======== Input rows ========

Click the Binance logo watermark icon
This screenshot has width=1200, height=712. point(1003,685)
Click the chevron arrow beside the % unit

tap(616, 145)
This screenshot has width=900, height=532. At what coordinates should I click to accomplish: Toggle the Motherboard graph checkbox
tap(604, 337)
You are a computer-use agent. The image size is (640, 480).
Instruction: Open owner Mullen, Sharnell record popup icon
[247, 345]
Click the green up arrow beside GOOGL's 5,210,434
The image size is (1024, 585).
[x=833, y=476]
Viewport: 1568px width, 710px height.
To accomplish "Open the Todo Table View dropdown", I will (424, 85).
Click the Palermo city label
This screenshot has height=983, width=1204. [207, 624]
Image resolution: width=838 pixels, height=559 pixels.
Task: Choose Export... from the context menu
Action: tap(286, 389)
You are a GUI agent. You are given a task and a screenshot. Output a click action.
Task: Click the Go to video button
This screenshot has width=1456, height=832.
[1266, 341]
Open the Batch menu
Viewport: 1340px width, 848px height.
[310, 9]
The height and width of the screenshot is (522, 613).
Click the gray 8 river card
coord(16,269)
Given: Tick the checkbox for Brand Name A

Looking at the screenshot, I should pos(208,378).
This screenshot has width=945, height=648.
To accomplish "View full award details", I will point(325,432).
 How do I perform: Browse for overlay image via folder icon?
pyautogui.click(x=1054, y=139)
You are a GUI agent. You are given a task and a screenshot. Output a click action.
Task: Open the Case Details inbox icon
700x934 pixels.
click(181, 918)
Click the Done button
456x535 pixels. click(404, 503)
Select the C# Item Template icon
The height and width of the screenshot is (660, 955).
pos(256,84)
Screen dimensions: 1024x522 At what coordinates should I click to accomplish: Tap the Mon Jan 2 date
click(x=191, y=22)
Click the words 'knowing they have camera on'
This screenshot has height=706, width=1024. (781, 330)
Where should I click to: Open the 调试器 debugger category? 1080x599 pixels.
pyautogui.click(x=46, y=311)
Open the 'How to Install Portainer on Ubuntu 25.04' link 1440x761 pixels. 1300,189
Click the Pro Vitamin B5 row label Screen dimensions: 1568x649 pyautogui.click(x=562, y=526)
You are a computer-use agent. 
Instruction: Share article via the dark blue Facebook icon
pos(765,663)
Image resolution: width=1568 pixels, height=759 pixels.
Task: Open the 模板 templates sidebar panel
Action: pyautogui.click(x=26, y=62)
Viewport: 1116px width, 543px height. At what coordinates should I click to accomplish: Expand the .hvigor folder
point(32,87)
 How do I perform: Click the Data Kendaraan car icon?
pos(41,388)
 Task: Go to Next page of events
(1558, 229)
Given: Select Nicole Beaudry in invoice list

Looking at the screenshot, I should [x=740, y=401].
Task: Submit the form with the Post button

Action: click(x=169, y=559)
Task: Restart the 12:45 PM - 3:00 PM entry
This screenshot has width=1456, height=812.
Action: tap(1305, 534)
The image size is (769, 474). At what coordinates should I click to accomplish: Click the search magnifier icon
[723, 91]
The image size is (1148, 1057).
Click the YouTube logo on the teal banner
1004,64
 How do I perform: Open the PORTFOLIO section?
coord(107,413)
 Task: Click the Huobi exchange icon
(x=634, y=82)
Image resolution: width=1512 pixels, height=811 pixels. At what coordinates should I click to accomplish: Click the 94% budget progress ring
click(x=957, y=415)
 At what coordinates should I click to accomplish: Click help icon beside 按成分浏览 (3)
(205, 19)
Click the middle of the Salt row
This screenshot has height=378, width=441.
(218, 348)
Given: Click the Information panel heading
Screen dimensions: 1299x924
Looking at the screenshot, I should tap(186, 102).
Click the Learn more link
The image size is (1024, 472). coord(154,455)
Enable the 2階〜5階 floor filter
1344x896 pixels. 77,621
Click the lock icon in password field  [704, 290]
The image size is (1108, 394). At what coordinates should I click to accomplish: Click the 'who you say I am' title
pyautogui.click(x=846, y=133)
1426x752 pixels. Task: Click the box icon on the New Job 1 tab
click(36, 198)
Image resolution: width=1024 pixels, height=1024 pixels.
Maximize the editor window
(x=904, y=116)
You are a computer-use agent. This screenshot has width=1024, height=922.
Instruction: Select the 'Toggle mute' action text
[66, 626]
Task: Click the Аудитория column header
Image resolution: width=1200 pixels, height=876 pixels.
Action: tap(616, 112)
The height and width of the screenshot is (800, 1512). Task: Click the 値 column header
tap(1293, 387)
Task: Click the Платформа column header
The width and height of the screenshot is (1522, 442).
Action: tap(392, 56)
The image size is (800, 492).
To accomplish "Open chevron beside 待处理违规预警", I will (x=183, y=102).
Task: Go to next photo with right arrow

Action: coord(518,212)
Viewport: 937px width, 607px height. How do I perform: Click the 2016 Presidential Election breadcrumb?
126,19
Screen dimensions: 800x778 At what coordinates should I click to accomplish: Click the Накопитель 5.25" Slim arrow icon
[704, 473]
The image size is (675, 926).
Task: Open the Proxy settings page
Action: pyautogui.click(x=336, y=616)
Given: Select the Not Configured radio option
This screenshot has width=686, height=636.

========

Aim of the exercise. Find each line in the listing above that contains the string "size", and copy those lines. Uppercase and lowercase letters count as different.

Complete output.
You are a computer-use agent. The image size is (640, 480).
The image size is (1024, 585).
The image size is (769, 474). At what coordinates should I click to accomplish: Click the search magnifier icon
The image size is (1148, 1057).
The image size is (1024, 472). coord(154,455)
The image size is (1108, 394). At what coordinates should I click to accomplish: Click the 'who you say I am' title
The image size is (800, 492).
The image size is (675, 926).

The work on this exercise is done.